━━━ EXTRACTED DATA

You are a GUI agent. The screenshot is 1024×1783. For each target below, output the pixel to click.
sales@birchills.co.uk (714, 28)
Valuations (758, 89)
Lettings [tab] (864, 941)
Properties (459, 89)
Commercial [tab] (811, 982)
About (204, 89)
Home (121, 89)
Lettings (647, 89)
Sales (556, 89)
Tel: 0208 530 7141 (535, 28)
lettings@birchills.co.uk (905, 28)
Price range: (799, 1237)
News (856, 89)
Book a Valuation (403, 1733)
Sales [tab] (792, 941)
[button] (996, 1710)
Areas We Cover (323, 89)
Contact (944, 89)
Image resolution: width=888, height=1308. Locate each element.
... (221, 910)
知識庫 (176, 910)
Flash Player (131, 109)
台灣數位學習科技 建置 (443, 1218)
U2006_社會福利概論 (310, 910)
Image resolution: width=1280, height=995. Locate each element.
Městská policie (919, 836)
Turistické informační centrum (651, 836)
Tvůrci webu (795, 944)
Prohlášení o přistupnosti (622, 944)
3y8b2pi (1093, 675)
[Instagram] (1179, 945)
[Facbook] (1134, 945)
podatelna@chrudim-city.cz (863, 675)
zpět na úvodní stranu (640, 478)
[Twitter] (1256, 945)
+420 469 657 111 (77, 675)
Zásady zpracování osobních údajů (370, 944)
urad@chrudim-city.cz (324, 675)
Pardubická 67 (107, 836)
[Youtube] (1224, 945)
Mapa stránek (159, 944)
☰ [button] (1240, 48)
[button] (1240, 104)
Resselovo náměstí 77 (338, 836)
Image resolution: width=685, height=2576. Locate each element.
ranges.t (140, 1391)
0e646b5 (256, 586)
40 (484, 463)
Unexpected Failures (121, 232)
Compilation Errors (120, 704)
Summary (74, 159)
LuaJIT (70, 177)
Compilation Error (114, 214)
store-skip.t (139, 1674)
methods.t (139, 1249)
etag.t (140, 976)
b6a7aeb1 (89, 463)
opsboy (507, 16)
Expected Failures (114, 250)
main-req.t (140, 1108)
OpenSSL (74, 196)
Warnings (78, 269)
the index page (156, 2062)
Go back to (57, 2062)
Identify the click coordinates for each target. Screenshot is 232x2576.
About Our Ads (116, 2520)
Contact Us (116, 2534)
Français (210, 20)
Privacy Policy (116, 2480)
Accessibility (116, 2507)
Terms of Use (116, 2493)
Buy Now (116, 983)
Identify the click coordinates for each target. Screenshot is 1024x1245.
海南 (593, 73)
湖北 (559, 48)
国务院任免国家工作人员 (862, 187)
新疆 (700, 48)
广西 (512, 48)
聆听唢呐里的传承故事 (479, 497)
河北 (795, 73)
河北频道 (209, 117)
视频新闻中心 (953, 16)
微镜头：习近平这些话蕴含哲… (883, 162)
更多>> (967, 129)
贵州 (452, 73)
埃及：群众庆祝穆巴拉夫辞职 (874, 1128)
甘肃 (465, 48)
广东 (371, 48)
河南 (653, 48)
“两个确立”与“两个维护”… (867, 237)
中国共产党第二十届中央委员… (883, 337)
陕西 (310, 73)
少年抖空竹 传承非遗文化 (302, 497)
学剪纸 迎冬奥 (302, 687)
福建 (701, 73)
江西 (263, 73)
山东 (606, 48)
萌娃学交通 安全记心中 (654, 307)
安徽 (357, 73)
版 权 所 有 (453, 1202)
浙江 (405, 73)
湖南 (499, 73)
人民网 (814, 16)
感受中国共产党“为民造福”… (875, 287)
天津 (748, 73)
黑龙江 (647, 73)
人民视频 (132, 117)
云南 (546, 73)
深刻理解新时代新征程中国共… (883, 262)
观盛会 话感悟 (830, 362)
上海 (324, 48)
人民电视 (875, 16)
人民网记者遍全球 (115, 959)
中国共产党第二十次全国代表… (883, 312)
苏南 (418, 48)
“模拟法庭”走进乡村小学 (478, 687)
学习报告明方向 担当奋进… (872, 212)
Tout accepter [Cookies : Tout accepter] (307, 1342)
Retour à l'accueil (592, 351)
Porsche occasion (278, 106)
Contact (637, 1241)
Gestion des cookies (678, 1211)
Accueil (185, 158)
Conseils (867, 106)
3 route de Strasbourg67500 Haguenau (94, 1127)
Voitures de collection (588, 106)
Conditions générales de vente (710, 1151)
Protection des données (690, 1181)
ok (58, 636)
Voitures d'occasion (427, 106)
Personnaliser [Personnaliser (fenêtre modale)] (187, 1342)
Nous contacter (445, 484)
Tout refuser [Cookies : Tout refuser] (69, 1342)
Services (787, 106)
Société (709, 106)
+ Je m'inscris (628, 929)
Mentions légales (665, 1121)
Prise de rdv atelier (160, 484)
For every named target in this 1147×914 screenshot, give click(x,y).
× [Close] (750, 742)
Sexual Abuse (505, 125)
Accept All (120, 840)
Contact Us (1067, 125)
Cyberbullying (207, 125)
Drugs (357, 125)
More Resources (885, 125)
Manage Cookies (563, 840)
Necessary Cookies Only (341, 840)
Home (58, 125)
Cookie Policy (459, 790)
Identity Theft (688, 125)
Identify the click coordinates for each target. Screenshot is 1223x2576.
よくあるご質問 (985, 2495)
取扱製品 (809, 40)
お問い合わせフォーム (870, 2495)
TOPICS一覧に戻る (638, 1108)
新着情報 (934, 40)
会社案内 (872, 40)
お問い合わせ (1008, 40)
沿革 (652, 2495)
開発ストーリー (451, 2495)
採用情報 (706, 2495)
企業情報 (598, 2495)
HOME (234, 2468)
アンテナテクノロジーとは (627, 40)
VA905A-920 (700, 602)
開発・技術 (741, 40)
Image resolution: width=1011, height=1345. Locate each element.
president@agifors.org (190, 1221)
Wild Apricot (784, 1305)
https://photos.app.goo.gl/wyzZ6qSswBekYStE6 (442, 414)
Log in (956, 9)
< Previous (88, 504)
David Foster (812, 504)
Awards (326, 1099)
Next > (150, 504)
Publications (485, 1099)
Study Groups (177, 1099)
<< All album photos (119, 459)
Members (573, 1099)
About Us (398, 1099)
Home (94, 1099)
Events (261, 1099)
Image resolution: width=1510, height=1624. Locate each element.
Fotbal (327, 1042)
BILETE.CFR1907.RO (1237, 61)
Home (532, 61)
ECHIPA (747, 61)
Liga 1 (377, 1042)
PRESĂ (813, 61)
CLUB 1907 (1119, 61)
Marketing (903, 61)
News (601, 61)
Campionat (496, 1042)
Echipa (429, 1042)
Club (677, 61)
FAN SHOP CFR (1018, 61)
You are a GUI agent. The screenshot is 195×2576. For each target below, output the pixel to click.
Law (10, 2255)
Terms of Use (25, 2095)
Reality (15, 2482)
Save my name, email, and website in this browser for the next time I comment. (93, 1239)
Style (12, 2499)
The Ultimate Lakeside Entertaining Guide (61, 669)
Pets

━━━━━━

PROBLEM DETAILS: Copy the items exactly, starting with the line that contains "Next > (150, 504)" and continuing through the line that contains "Reality (15, 2482)", with both of those lines included.

FULL SOLUTION:
Next > (150, 504)
Publications (485, 1099)
Study Groups (177, 1099)
<< All album photos (119, 459)
Members (573, 1099)
About Us (398, 1099)
Home (94, 1099)
Events (261, 1099)
Image resolution: width=1510, height=1624. Locate each element.
Fotbal (327, 1042)
BILETE.CFR1907.RO (1237, 61)
Home (532, 61)
ECHIPA (747, 61)
Liga 1 (377, 1042)
PRESĂ (813, 61)
CLUB 1907 (1119, 61)
Marketing (903, 61)
News (601, 61)
Campionat (496, 1042)
Echipa (429, 1042)
Club (677, 61)
FAN SHOP CFR (1018, 61)
You are a GUI agent. The screenshot is 195×2576. For each target below, output the pixel to click.
Law (10, 2255)
Terms of Use (25, 2095)
Reality (15, 2482)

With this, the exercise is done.